The Sovereign Grant helps to pay for the expenses of the Queen when she carries out her official duties, as well as those of her senior working royals.

There are only a select number of working royals now, including people like Prince William and Princess Anne.

But the Sovereign Grant helps contribute to the costs associated with the offices of some working royals, including things like payroll for staff and travel expenses.

Funding for the Sovereign Grant is worked out as a percentage of the profits raised from the Crown Estate.

Like other areas of public spending, the Sovereign Grant is subject to scrutiny.

But in recent years, the Sovereign Grant has significantly increased, in part due to the renovations at Buckingham Palace.

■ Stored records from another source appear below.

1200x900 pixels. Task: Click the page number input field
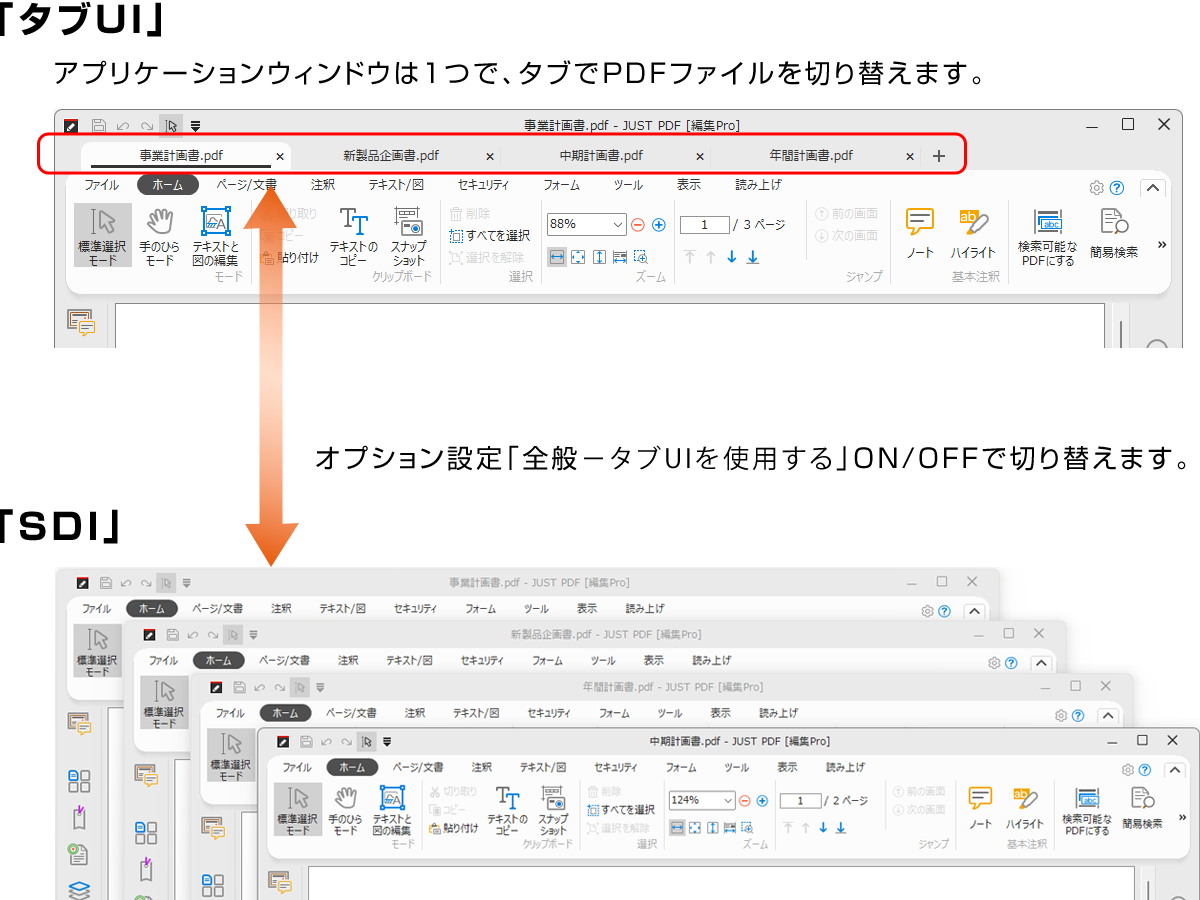coord(705,224)
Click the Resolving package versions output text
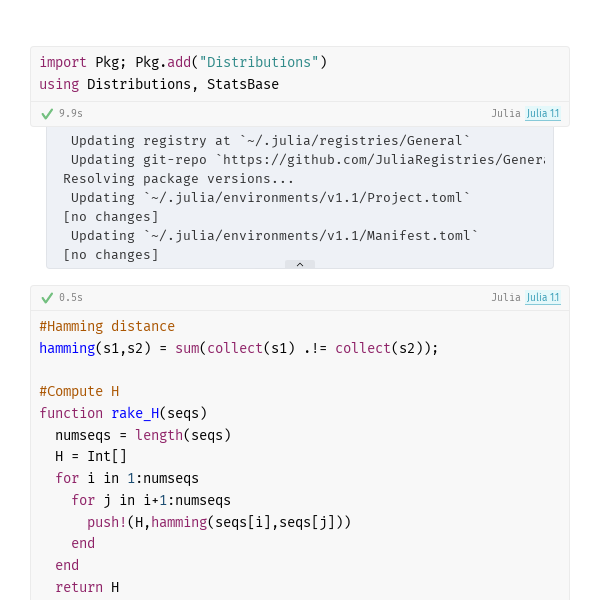The height and width of the screenshot is (600, 600). point(179,179)
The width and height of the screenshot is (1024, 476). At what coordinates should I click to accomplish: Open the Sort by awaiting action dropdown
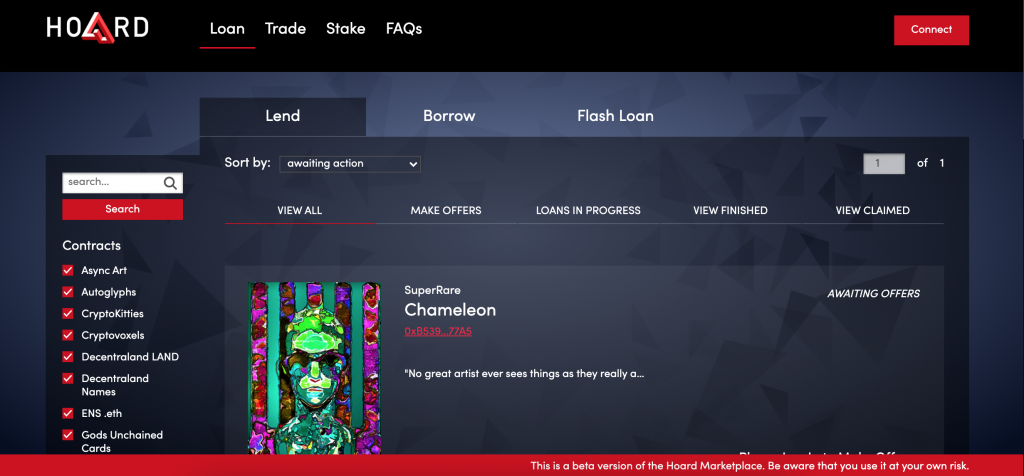coord(350,164)
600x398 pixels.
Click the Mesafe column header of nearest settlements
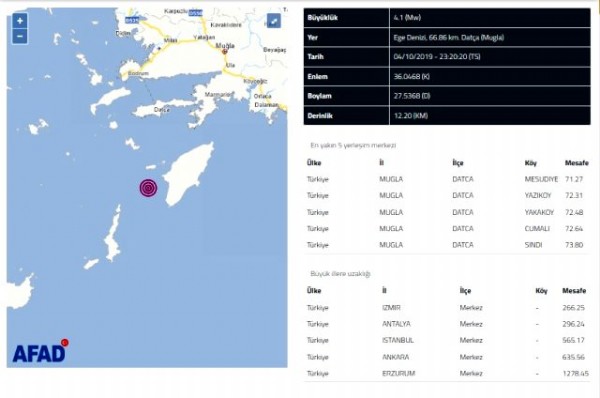(576, 163)
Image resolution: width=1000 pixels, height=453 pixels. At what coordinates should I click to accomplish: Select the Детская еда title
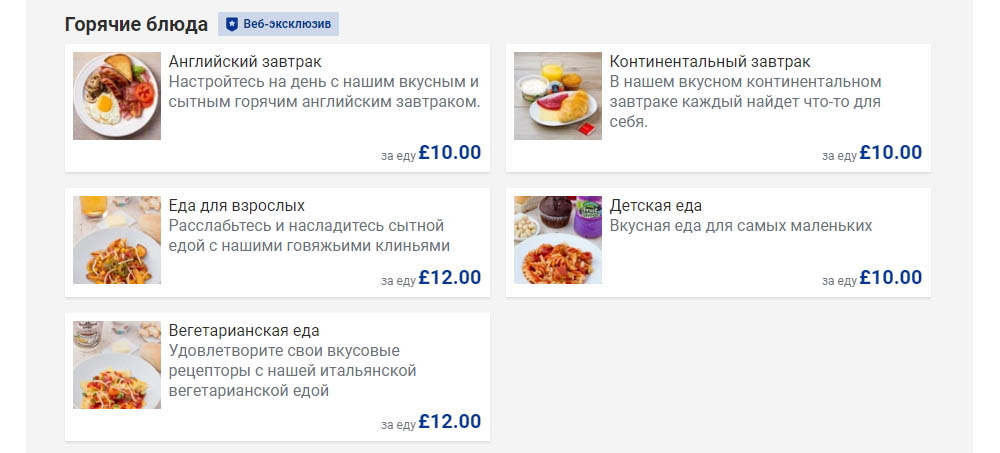coord(656,206)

Statista analysis of Government figures shows how the amount the Royal Family receives from the Sovereign Grant has almost doubled since 2017.

The chart shows the value of the Sovereign grant in 2012/13 stood at £31.5million (€37milllion).

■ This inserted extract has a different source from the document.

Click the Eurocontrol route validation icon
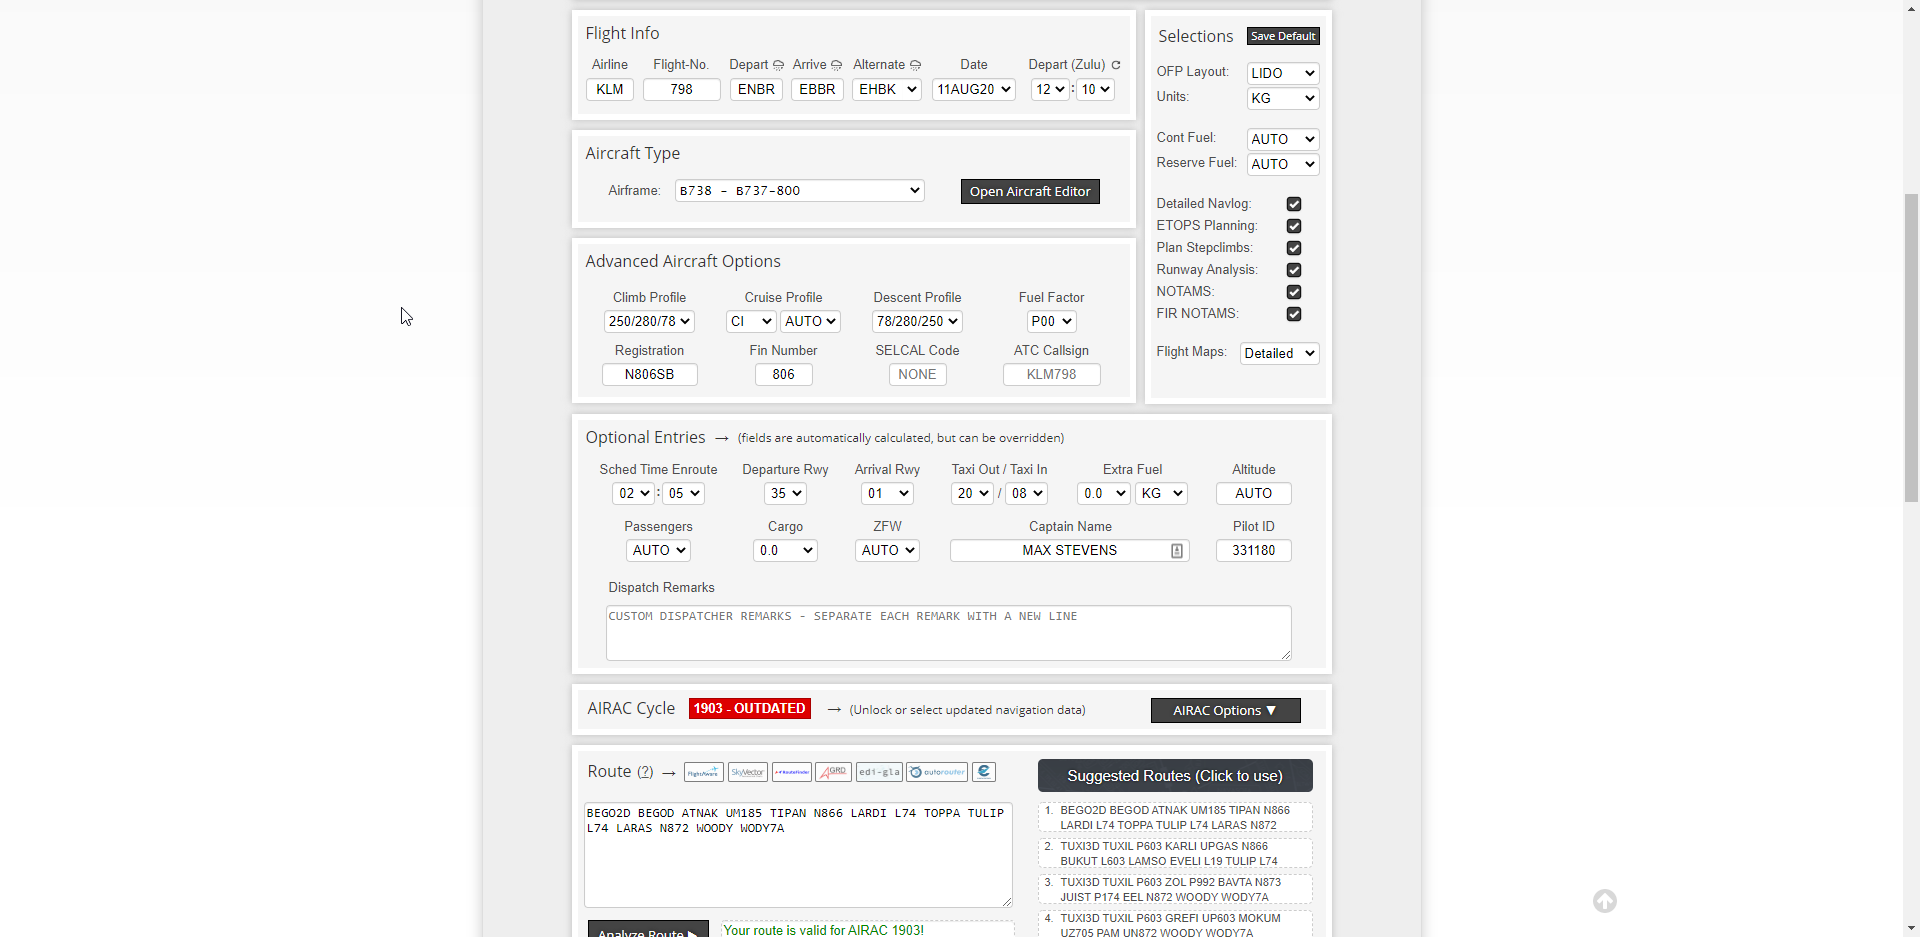This screenshot has height=937, width=1920. tap(984, 772)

In 2016/17, the Sovereign Grant had increased significantly to £41million (€48.2million).

But by 2018/19, the Sovereign Grant amount had shot up to £82million (€96.2million), before dropping slightly for 2019/20 to £77.8 million (€91.3million).

In the three years since the 2016/17 amount of £41million (€48.2million), the Sovereign Grant has increased by approximately £36.8million (€43.1million) for 2019/20 – meaning the amount of the Sovereign Grant almost doubled.

In the year ending March 31, 2020, Statista analysis found that net expenditure of the Sovereign Grant came to £69.4million.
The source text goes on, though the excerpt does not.